Under Income Tax Act, 1961 there is section 143 under which assessment is done:
1. Assessment under section 143(1), Summary assessment without presence of assessee.
2. Assessment under section 143(3), Scrutiny assessment.
This is the preliminary assessment without calling the assessee i.e. Tax payer.
Under this assessment the general scrutiny is carried to discover the basic errors. Some adjustments (if necessary) are done to compute the correct income tax. The following are the adjustment, if required, namely:
1. Any arithmetical error in the return, or
2. An incorrect claim, which is apparent from the income tax return.
3. The loss claimed or the loss carried forward of any previous previous year in return shall be disallowed if return is filed after the date specified in Section 139(1).
4. The expenditure shown in the audit report but not claimed while preparing income tax return shall be disallowed.
5. Various deductions claimed under Section 80 shall be disallowed if such return is furnished after due date specified in Section 139(1).
6. If any income found in Form 26AS or Form 16 or Form 16A but details not furnished while computing the total income shall be added.
For the above purpose “an incorrect claim apparent from any information in the return” means a claim on the basis of an entry in the return:
1. Of an item which is inconsistent with another entry of the same or some other item in such return. Example: Suppose in ITR 4 the other head income (like income from other sources, capital gain etc) are deducted from calculation of PGBP but the same are not added back in calculation of respective head of
2. In respect of which the information is required to be furnished under the Act to substantiate such entry and has not been so furnished:
Example: While calculating the capital gain the type of asset or security sold must be described such as Gold, Shares, Mutual Fund, Residential property, etc. Also the acquisition year and date of sale are to be furnished in the return. So any mismatch found may be discovered.
3. In respect of statutory limit which may have been expressed as monetary amount or percentage or ratio or fraction
Example: The limit of section 80C is Rs 1,50,000. But assessee claimed the aggregate deduction of Rs 1,75,000. So the AO has to increase the Gross Total Income by excess amount i.e. Rs 25,000.
1. After the adjustments carried out, the comparative statement is formed showing the calculation of assesseee and calculation of the AO.

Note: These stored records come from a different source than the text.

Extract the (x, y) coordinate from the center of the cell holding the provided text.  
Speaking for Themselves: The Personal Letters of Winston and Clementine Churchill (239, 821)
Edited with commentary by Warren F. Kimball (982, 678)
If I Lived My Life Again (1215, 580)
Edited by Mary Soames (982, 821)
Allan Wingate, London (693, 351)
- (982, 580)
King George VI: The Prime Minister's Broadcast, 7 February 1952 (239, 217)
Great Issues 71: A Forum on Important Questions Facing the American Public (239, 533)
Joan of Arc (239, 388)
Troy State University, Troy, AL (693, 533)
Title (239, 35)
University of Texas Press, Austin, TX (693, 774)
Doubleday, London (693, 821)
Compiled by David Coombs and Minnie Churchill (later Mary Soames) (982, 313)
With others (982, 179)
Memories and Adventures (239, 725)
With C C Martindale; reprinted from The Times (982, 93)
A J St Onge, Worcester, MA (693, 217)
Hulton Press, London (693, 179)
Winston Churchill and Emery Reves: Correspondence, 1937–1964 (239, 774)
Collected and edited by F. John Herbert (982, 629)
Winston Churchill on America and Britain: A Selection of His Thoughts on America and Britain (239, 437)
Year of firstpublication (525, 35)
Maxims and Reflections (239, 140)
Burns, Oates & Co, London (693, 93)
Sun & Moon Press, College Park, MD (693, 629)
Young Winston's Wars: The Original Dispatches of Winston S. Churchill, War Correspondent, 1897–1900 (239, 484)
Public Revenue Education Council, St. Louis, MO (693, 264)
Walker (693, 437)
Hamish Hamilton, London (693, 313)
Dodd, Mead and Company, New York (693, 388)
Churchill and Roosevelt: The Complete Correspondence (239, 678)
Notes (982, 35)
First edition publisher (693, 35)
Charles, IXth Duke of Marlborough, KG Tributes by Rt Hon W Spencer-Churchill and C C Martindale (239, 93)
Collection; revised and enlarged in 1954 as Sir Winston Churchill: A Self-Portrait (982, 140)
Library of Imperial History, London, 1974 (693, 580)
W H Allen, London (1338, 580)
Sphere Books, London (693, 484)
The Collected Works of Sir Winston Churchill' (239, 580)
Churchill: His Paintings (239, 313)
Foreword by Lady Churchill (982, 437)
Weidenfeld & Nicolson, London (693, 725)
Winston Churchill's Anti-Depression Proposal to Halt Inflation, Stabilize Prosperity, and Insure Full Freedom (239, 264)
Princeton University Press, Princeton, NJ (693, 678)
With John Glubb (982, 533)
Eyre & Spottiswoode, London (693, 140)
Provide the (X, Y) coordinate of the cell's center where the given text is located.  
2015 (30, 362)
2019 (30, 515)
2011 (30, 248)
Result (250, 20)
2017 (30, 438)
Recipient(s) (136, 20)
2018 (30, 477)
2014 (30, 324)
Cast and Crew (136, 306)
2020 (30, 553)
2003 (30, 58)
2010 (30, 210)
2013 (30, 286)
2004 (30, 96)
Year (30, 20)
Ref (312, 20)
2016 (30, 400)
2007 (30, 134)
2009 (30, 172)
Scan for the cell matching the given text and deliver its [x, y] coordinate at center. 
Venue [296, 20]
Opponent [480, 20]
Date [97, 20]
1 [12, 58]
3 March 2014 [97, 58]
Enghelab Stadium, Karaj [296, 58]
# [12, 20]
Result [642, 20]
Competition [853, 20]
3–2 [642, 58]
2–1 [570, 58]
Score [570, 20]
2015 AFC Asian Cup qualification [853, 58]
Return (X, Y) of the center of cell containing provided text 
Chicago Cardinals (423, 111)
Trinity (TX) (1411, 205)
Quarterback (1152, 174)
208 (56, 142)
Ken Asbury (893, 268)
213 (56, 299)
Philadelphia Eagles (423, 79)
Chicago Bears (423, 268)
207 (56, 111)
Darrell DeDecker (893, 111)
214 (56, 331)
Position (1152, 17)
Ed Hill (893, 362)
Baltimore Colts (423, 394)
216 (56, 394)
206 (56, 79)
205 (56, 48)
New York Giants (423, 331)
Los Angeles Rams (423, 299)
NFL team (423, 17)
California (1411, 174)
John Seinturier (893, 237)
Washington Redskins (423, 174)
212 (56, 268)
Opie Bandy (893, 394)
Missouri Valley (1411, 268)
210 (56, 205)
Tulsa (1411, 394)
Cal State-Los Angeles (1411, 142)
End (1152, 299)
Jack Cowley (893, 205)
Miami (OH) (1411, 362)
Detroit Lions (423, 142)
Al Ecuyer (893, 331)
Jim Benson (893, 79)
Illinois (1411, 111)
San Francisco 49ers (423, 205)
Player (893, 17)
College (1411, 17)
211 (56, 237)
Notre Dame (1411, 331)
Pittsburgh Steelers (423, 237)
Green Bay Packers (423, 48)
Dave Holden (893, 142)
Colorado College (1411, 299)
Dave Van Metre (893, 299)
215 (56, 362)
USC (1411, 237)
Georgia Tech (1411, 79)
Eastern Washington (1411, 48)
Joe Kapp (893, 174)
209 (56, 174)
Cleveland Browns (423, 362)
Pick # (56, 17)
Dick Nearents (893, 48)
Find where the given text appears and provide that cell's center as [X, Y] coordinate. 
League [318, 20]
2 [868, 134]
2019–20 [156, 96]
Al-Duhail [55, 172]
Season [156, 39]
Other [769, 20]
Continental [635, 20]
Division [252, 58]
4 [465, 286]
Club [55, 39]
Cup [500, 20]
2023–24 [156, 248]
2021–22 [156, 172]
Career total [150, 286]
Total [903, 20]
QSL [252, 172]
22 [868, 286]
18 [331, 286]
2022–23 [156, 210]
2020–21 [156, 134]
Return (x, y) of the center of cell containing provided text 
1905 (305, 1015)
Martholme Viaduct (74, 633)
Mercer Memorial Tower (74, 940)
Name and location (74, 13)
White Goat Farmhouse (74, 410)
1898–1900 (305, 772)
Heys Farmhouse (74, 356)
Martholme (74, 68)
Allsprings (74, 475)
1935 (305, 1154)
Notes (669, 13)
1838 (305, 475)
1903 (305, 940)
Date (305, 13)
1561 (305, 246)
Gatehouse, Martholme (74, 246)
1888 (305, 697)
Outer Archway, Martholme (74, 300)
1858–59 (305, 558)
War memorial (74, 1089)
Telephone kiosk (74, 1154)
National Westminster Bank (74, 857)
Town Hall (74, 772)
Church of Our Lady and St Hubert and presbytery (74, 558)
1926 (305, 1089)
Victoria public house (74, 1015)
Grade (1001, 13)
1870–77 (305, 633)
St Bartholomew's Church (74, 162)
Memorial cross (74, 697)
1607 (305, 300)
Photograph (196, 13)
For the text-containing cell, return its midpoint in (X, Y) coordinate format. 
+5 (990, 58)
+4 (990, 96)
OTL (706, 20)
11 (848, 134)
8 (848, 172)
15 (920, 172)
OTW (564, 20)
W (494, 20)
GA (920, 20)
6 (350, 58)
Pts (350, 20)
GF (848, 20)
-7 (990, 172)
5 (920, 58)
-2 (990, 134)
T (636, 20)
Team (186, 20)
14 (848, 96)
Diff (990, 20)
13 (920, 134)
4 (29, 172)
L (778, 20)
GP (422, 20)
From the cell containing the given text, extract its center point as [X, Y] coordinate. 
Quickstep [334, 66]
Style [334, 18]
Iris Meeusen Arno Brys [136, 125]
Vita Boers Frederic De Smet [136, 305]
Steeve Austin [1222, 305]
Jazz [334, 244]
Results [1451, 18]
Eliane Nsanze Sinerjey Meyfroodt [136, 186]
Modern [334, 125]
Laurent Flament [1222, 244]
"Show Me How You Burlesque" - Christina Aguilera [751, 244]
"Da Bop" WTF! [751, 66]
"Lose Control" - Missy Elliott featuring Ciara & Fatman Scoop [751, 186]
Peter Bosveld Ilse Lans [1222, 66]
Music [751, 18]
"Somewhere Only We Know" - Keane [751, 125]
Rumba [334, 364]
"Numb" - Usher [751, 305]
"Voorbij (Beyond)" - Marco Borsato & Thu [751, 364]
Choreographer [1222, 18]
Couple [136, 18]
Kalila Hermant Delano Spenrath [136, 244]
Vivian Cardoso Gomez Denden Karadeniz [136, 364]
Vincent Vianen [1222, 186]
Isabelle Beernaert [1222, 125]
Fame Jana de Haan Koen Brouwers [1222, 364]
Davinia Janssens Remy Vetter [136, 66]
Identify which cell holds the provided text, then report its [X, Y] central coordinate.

2. The Adjustments are not incorporated in the return unless intimation is given to the assesseee in writing or electronic mode.
3. The response received from the assesseee shall be considered before incorporating the adjustments in the income tax return, if the response is not received in 30 Days from the issuance date the adjustments should be incorporated.
4. Recomputation of the income shall be done by the AO and after making above given adjustments. The tax liability and Interest on it shall be computed.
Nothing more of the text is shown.